Saw this that may be of interest to sailors – Get your Dreamcatcher’s ready
NOTICE: Proposed discontinuation of storm warning announcements on wwv and wwvh
The National Weather Service is seeking comments on the proposed discontinuation of Atlantic and Pacific high seas storm warning announcements on the WWV and WWVH broadcasts. These announcements are heard on minutes 8, 9 and 10 of each hour of WWV, and minutes 48, 49, 50 and 51 of each hour on WWVH. Questions, comments or concerns about this proposed change should be emailed to [email protected] (link sends e-mail) with NIST MARINE WARNING in the subject line, no later than February 23, 2018.
I am not sure that the new Ku Dreamcatcher technology without a stabilized antenna will work on a boat.
The L-Band Dreamcatcher had a little bit wider reception and may have coped with a moving boat. In the tropics (near equator) a flat mounted L-Band Antenna pointing straight up picked up the L-Band Outernet signal.

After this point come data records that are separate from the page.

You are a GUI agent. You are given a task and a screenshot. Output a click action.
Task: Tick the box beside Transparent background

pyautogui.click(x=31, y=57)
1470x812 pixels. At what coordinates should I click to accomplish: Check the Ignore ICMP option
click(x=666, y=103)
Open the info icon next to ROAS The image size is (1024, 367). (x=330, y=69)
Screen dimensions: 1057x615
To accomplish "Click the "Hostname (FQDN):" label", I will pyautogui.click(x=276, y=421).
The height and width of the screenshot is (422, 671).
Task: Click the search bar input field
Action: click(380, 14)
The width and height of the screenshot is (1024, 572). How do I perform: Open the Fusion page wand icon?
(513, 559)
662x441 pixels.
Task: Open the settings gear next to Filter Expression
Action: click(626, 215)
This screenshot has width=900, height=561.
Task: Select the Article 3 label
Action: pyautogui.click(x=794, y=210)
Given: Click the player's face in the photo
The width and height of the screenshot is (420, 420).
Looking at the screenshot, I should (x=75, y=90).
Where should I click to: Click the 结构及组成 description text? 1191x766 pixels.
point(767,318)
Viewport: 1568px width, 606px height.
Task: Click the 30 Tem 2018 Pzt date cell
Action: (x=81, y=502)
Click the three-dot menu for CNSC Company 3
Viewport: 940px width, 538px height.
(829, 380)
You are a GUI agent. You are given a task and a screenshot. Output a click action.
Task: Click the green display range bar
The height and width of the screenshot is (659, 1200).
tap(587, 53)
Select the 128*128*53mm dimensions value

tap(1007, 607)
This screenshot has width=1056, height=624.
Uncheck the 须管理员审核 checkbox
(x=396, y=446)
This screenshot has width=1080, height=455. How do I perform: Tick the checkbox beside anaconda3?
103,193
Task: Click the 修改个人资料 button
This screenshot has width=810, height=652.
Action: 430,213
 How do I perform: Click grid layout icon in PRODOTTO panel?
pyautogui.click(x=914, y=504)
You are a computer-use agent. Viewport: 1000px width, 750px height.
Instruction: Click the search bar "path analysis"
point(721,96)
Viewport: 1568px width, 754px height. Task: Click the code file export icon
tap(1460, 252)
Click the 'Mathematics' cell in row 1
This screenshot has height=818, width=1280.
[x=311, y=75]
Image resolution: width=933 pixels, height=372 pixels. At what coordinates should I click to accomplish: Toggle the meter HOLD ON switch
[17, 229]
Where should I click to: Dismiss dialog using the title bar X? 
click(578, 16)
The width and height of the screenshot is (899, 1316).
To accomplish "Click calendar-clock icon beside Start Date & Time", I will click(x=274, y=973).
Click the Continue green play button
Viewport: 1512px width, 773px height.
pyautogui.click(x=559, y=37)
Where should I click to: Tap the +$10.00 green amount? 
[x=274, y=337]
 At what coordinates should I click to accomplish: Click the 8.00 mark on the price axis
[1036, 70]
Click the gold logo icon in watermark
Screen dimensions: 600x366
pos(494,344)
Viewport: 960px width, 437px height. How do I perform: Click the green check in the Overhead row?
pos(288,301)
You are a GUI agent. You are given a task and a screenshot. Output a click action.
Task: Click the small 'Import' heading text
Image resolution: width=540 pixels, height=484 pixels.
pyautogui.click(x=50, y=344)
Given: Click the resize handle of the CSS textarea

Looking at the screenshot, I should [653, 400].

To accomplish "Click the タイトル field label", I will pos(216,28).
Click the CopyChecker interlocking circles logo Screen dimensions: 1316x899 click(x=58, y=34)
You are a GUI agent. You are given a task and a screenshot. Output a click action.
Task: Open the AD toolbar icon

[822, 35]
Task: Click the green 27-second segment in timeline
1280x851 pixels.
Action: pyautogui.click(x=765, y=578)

Even on the equater, I am not sure a flat mounted Ku Antenna (I.e. one pointing straight up ) will continue to work as a anchored boat drifts with the current. (assuming the satellite is not directly overhead.)
I guess the question is going to be how forgiving in terms of aiming will Ku Outernet be compared to L-Band Outernet.
The beam width of the horn antenna on an LNB is 30-degrees. I believe the L-band patch was 60-degrees. The single element Ku-patch has a 90-degree beam width, but the bitrate is way too low for general usage.
For increasing the area of sky to aim at, could we offset 4 Ku Horn antennas and connect them together and then feed the combined signal it into the Dreamcather 3 Ku board. On a boat it would increase probability of at least one of the four horn antenna’s being pointed at the Outernet Ku LoRa signal.
One thought is that as the boat drifts around (on the equator) the horn antenna that is now aimed north or south will not be picking up a Geostationary GEO KU satellite. It will only be a Horn antenna that is either directly above or aimed ease or west that will pick up a Ku Signal.
So i guess four offset aimed Horn antennas would quadruple the chance of seeing a Ku Outernet signal but only double the amount of unwanted signals on the equator.
North or south of the equator only one of the four antennas would see the Clark Belt GEO Ku Satellites as a boat drifted around. So North or South of the equator 4 Offset antennas would quadruple the chance of a drifting boat picking up a Outernet signal and not increase the background noise level.